**Written request**
Rewrite the data below with "pixels" replaced by "px" everywhere, keeping everything else the same.

Rows from a dataset:
○ ○ ○ ○

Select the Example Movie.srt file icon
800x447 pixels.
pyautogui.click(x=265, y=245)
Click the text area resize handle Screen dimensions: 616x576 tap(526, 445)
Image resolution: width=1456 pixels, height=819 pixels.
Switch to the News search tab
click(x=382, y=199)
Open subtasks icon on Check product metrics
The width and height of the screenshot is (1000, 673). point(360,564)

○ ○ ○ ○

**Finished task**
Select the Example Movie.srt file icon
800x447 px.
pyautogui.click(x=265, y=245)
Click the text area resize handle Screen dimensions: 616x576 tap(526, 445)
Image resolution: width=1456 px, height=819 px.
Switch to the News search tab
click(x=382, y=199)
Open subtasks icon on Check product metrics
The width and height of the screenshot is (1000, 673). point(360,564)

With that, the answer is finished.